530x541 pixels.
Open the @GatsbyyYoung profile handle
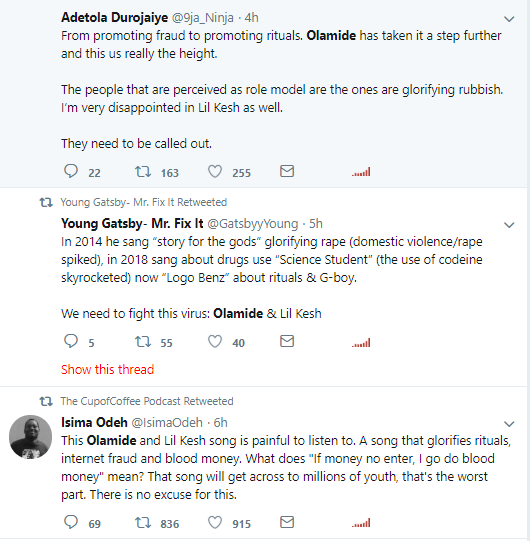253,224
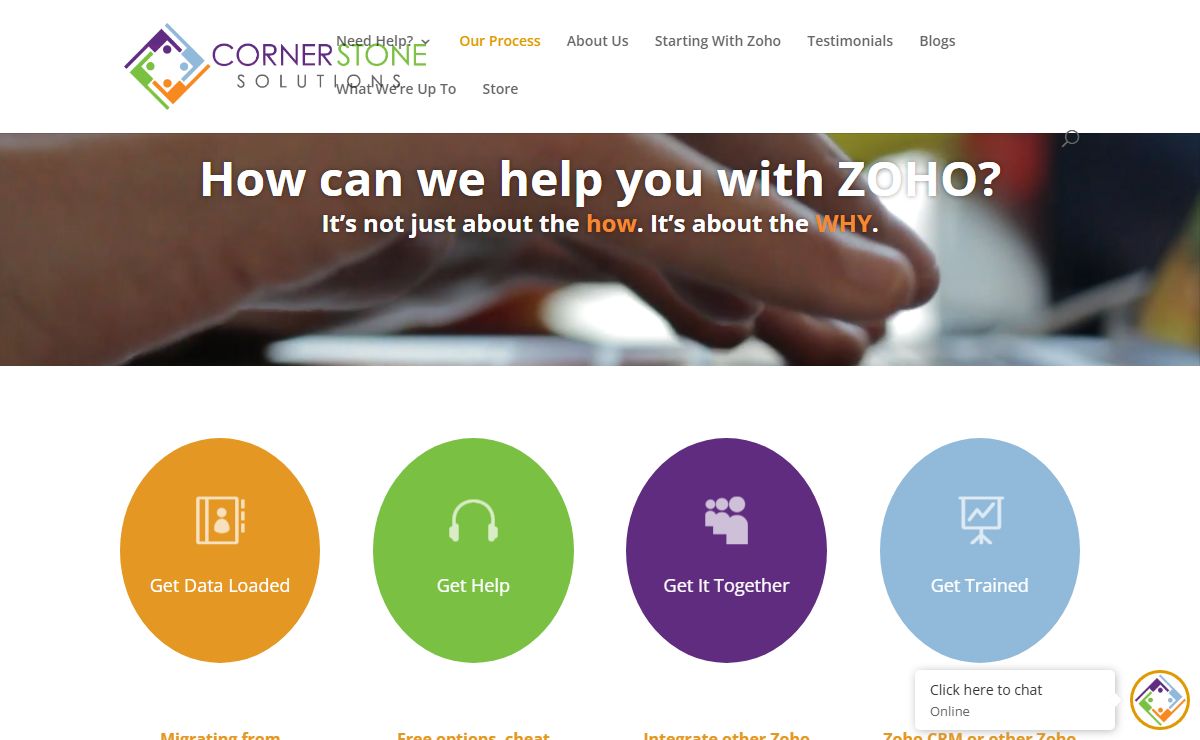The image size is (1200, 740).
Task: Expand the Need Help? dropdown arrow
Action: click(425, 42)
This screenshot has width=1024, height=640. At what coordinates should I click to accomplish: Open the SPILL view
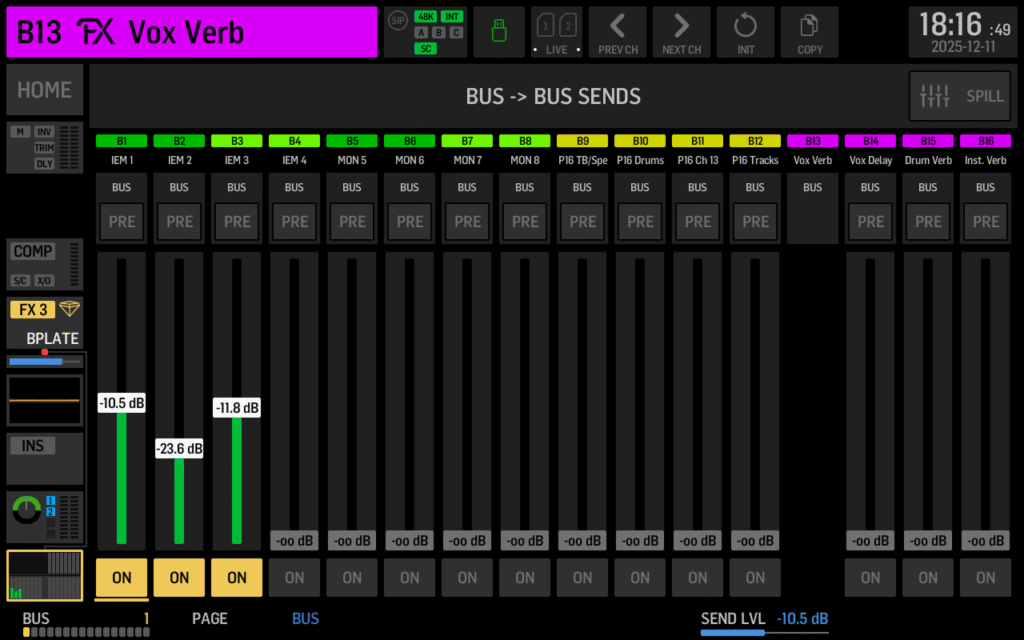pyautogui.click(x=959, y=96)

§ BRIEF
Start at the top line above and repeat the records verbatim, leaving images out.

§ RESULT BELOW
530x541 pixels.
Open the @GatsbyyYoung profile handle
253,224
The image size is (1200, 740).
Task: Expand the Need Help? dropdown arrow
Action: click(425, 42)
This screenshot has width=1024, height=640. At what coordinates should I click to accomplish: Open the SPILL view
pyautogui.click(x=959, y=96)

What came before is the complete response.